Enlèvement parental: la mère est remise en liberté sous conditions

Mélanie Gougeon, cette mère accusée d'avoir enlevé son enfant à Shawinigan avec l'aide d'un ancien copain, a pu reprendre sa liberté lundi mais avec des conditions à respecter.
À la suite de discussions avec l'avocat de la défense Me Alain Blanchard, le ministère public a en effet consenti à ce que la prévenue soit remise en liberté durant les procédures judiciaires.
Pour ce faire, Mélanie Gougeon, 35 ans, de Drummondville, a cependant dû s'engager financièrement pour la somme de 1000 $ sans dépôt. Elle devra également entreprendre et compléter une thérapie à la Maison Carignan et y demeurer 24 heures sur 24 sauf avec permission spéciale; en cas de sortie, elle devra être accompagnée. 
Il lui sera par ailleurs interdit de communiquer avec son enfant et le père de celui-ci. Elle ne pourra pas non plus approcher leur résidence et son lieu de travail à moins de 100 mètres. Elle a également un interdit de contact avec son présumé complice, Yohan Thibault-Crichlow.
Enfin, elle n'a pas le droit d'aller dans les bars, de consommer de la drogue et de l'alcool et d'avoir des armes en sa possession. Elle devra revenir en cour le 26 juillet pour la suite des procédures judiciaires. 
Quant à Yohan Thibault-Crichlow, son enquête sur caution a été fixée au 31 mai. 
Le 19 mai, peu avant 5 h le matin, Mélanie Gougeon se serait rendue sans préavis chez son ex-conjoint à Shawinigan pour y enlever sa fillette de sept ans.
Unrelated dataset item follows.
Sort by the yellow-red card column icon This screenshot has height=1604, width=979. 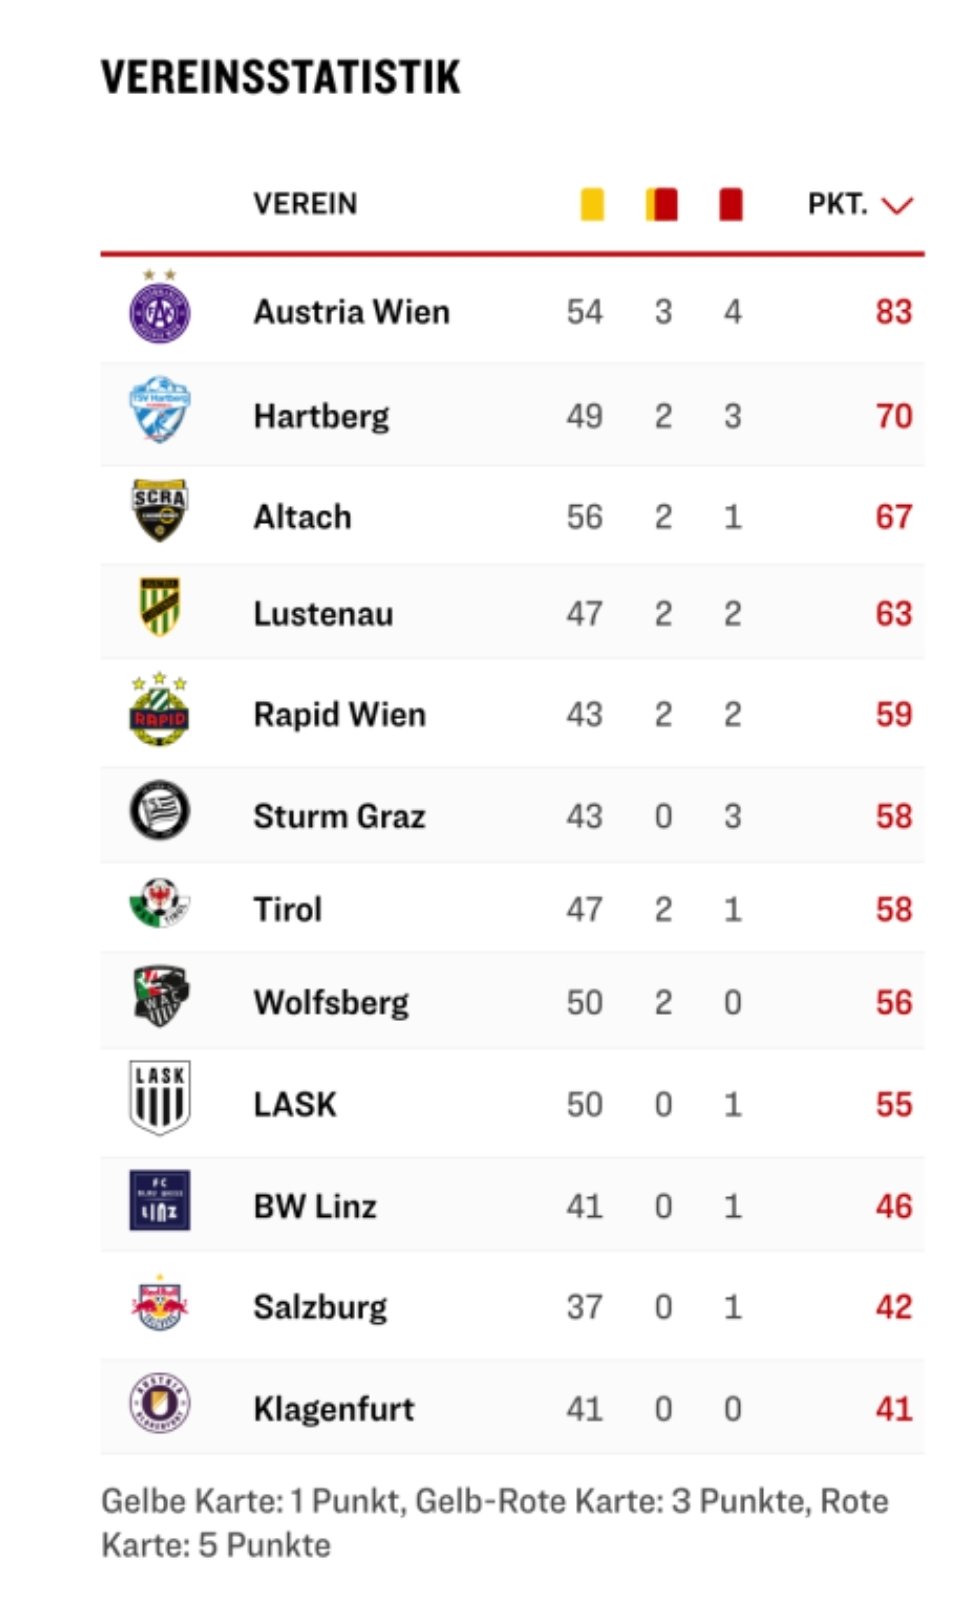pyautogui.click(x=662, y=204)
Comme c'est ce dernier qui a la garde exclusive de leur enfant, il avait refusé qu'elle entre dans son domicile.
La suspecte était revenue quelques secondes plus tard avec un ancien copain, Yohan Thibault-Crichlow afin de s'introduire de force dans le logement. Thibault-Crichlow aurait alors menacé le père avec un couteau pendant que Mélanie Gougeon en aurait profité pour enlever la fillette. Ils auraient ensuite pris la fuite en voiture. 
Heureusement, ils avaient été rapidement retracés et arrêtés par les policiers de la Sûreté du Québec. La fillette avait donc été retournée chez son père. 
Les deux suspects font face à des chefs d'enlèvement d'une fillette de 7 ans, d'introduction par effraction dans le but d'y commettre des méfaits, de menace de mort, de voie de fait avec une arme et de possession d'une arme dans un dessein dangereux.
Thibault-Crichlow doit aussi répondre à des bris de probation puisqu'il ne devait pas troubler l'ordre public, communiquer avec Mélanie Gougeon et avoir des armes en sa possession.